Abstract

It has been long held that languages of the world are divided into rhythm classes so that they are either stress-timed, syllable-timed or mora-timed. It is also known for a long time that duration serves various informational functions in speech. But it is unclear whether these two kinds of uses of duration are complementary to each other, or they are actually one and the same. There has been much empirical research that raises questions about the rhythm class hypothesis due to lack of evidence of the suggested isochrony in any language. Yet the alleged cross-language rhythm classification is still widely taken for granted and continues to be researched. Here we conducted a corpus study of English, an archetype of a stress-timed language, and Mandarin, an alleged syllable-timed language, to look for evidence of at least a tendency toward isochrony when much of the informational use of duration is controlled for.

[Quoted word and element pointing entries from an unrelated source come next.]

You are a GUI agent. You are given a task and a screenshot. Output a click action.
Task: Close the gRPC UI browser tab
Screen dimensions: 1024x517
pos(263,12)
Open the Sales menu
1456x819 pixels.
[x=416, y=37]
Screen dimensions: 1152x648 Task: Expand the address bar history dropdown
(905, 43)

We examined the relationship between segment and syllable duration and the relationship of syllable and phrase duration in the two languages. The results show that in English syllables are largely incompressible to allow stress-timing because segment duration is inflexible to allow variable syllable duration beyond its functional use. Surprisingly, Mandarin does show a small tendency toward both equal syllable duration and equal phrase duration. Additionally, the duration of pre-boundary syllables in English increases linearly with break index, whereas in Mandarin, the duration increase stops after break index 2, which is accompanied by the insertion of silent pauses. We conclude, therefore, timing and duration in speech are predominantly used for encoding information rather being controlled by a rhythmic principle, and the residual equal-duration tendency in the two languages examined here show exactly the opposite patterns from the predictions of the rhythm class hypothesis.